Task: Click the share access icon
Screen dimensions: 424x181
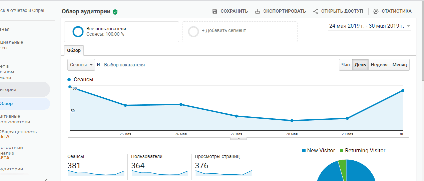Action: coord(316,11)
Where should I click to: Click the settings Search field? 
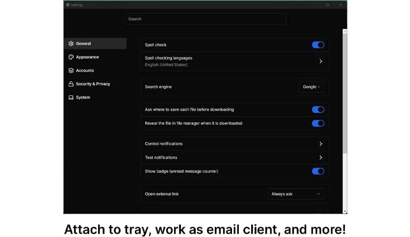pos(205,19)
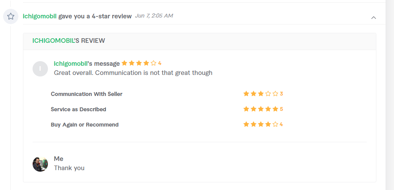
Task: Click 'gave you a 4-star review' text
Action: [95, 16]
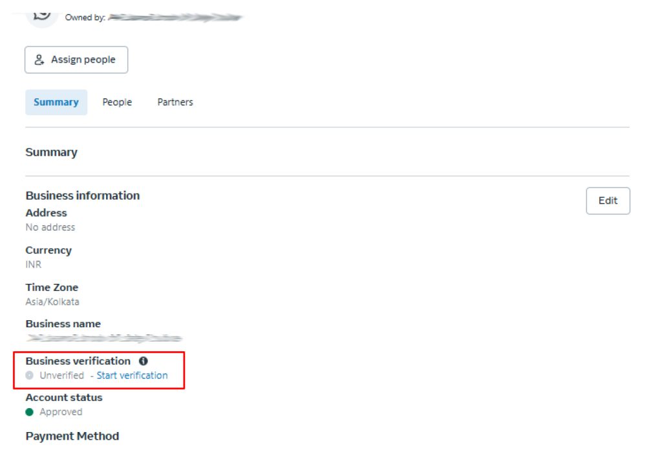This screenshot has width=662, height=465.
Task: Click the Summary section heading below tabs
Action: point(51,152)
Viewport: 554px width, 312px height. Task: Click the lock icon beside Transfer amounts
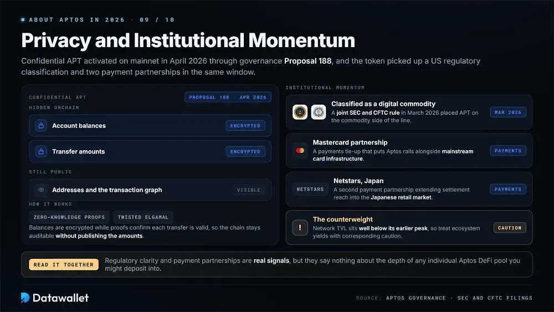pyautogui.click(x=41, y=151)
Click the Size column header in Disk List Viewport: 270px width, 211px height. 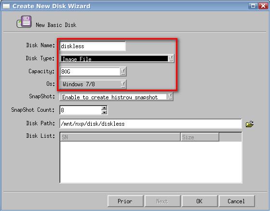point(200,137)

==

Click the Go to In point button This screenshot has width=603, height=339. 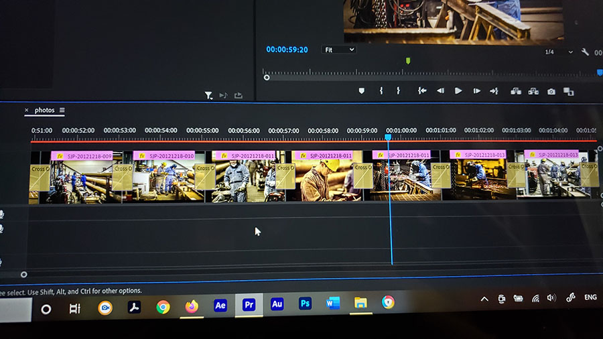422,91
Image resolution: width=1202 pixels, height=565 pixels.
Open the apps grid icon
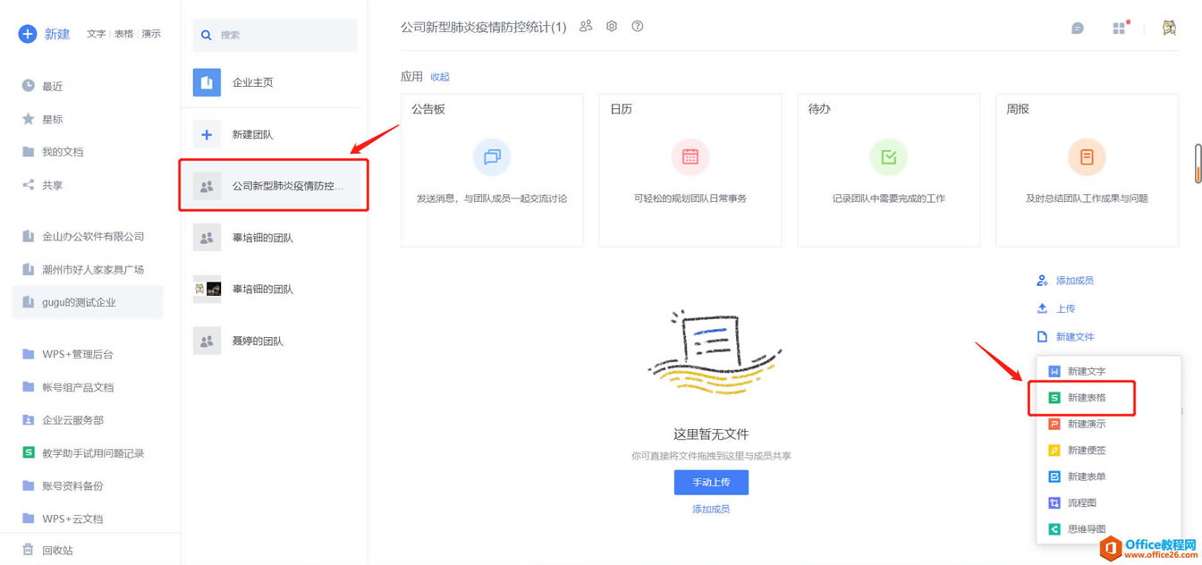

==

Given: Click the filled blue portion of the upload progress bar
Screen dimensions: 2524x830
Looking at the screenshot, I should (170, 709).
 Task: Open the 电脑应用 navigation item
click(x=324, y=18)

PROBLEM STATEMENT
Of the entries above, repeat exactly the lines between the line with "Image resolution: width=1202" and the line with "Open the apps grid icon", inclusive, and no others.

RESULT FOR THIS TASK
Image resolution: width=1202 pixels, height=565 pixels.
Open the apps grid icon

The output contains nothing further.